Researchers found that movement toward a dogmatic religious community is common in this group. They quote a clinical social worker named Kimberly Clark Sharp who observed, “All the people I know who have had negative experiences have become Bible-based Christians…. They might express it in various sects. But they all feel that they have come back from an awful situation and have a second chance.”
This was the response of the atheist professor who left his university and entered the seminary after his hellish NDE. Another man gave up a life of drugs, entered a Bible college, then dedicated my life to the most high God Jehovah.”
The reductionist response is a tendency to downplay the NDE, to treat it as if it didn’t matter and to decide that there are rational reasons for it such as the lack of oxygen to the brain, stress, neural activity, etc.

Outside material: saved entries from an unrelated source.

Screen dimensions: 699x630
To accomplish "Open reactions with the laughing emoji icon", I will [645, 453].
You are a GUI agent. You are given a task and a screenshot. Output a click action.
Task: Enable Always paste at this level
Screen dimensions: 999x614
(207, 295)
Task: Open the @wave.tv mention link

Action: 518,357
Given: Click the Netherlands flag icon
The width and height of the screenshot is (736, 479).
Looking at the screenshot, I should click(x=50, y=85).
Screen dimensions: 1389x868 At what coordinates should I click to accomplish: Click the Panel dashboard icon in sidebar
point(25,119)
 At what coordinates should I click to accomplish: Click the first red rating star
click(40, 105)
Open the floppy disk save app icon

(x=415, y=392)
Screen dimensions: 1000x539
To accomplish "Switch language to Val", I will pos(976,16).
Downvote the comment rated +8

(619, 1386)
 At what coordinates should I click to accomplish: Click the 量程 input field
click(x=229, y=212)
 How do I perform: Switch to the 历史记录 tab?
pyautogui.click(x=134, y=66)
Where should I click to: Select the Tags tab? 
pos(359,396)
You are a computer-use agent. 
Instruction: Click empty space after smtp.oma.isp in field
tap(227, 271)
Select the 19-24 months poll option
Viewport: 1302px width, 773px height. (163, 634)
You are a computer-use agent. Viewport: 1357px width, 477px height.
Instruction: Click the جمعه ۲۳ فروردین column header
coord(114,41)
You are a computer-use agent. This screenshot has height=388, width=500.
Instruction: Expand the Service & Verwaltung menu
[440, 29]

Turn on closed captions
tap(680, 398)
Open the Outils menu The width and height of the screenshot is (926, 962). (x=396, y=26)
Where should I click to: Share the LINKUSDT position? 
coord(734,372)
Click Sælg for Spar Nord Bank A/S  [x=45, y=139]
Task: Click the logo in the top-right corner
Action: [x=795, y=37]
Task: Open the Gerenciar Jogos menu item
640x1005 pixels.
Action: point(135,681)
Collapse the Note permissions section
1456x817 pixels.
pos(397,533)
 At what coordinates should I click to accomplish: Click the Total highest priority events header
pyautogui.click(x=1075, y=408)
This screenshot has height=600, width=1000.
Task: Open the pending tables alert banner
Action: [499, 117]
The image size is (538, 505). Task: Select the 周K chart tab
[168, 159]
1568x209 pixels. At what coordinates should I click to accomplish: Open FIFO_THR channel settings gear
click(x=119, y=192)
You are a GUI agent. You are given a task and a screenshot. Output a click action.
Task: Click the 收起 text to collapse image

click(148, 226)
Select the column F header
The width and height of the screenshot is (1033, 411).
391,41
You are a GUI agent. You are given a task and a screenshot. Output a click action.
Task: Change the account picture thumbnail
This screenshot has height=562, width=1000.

The long haul response occurs in those people who have difficulty comprehending or integrating terrifying NDEs, the researchers found, and struggle with the implications of the event for years afterward. They record responses from people such as “I had an experience which has remained with me for 29 years…. It has left a horror in my mind and I have never spoken about it until now.” And, “After all these years, the nightmare remains vivid in my mind.”
Some persons confess to struggling with their NDE for 50 years and are still terrified by the mere memory.
They found that people in this particular group are much more likely than others to enter psychotherapy.
Researchers also note that the religious element of their negative NDE is often more of an absence of God. They heard comments such as “I was filled with a sense of absolute terror and of being past the help of anyone, even God.” And “I expected the Lord to be there, but He wasn’t… I called on God and He wasn’t there. That’s what scared me.”
These people also experience a long-lasting fear of death. One man, who had an NDE after being attacked by a hitchhiker, said, “I’ve pondered if I was in that hell, will I go back on my death? Was I sent there for something perhaps I’ll do in the future, or something I did in the past? … I don’t believe in a hell, but it was such a strong experience, there is always that underlying uncertainty and trouble and fear.”
As the above confirms, not all NDEs are blissful encounters with shining lights full of love and compassion. The only reason why these are the more commonly reported is because this field is infested with a New Age philosophy that does not believe in sin or the personification of Satan. This is why there is never a Jesus in the more popular NDE stories, only a “light” that embraces all and never passes any kind of judgment on the person’s behavior.
But as even New Age researcher admit, hellish NDEs are frighteningly real.